PL 675/2025 cria o artigo 171-B do Código Penal. O texto alcança quem criar, utilizar ou manter perfil, identidade ou representação falsa no ambiente digital para manipular outra pessoa, obter vantagem ilícita ou causar dano à honra, à imagem, à integridade psicológica ou ao patrimônio.

A pena básica será de um a cinco anos de prisão e multa. Ela poderá aumentar de um terço ao dobro se forem usadas, sem autorização, imagens, vídeos ou dados pessoais. O aumento também vale se a fraude levar alguém a erro em relação afetiva ou em decisão sobre dinheiro ou bens.

A punição sobe para quatro a oito anos quando a vítima for criança, adolescente, pessoa idosa ou com deficiência. Essa faixa também alcança casos de benefício econômico indevido, extorsão ou divulgação de conteúdo íntimo.

O projeto ainda não é lei. A CCJ dará decisão terminativa, que dispensa votação no plenário do Senado se não houver recurso. Depois, o texto terá de passar pela Câmara. A eventual lei só alcançará fatos posteriores à sua vigência.

Definição do crime pode provocar disputa

Um dos pontos para a CCJ é a clareza exigida de uma norma penal. A expressão manipulando psicologicamente pode gerar disputa sobre qual influência seria suficiente para caracterizar o crime.

O objetivo ilícito ajuda a limitar o alcance. Perfil anônimo, conta de paródia ou identidade adotada para preservar a privacidade não viram crime só porque escondem o nome real. A acusação terá de provar a intenção de obter vantagem ou produzir um dos danos previstos.

Fraudes digitais já podem ser enquadradas como falsa identidade, estelionato eletrônico, invasão de dispositivo, falsificação, extorsão ou crime contra a honra. O novo artigo pode alcançar uma identidade fictícia mantida para manipular a vítima antes de existir perda financeira. O texto final e os tribunais terão de separar o crime autônomo da etapa usada para outro delito, pois uma conduta não pode receber duas punições pelo mesmo fundamento.

Certificado válido também pode sustentar fraude

Identidade digital é o conjunto de credenciais que liga uma pessoa aos atos realizados em um sistema.

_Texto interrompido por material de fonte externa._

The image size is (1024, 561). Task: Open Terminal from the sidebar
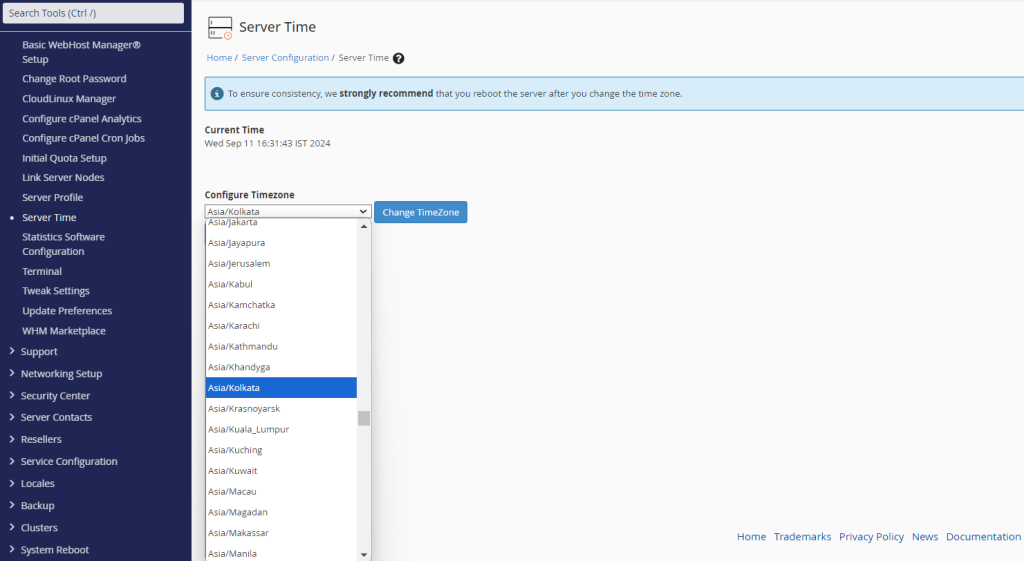tap(42, 271)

O certificado digital funciona como uma carteira de identidade eletrônica: associa o titular a chaves usadas para assinar documentos e verificar se o conteúdo foi alterado.

Medida Provisória 2.200-2/2001 criou a ICP-Brasil, que dá autenticidade e validade jurídica aos documentos eletrônicos. A Lei 14.063/2020 classifica as assinaturas como simples, avançadas e qualificadas. Esta última usa certificado da ICP-Brasil e oferece o maior nível legal de identificação.

Essa validade técnica não prova que o titular fez a operação. Senha, token ou acesso remoto podem ser compartilhados, roubados ou mantidos após um desligamento. O documento pode continuar íntegro mesmo assinado sem autorização.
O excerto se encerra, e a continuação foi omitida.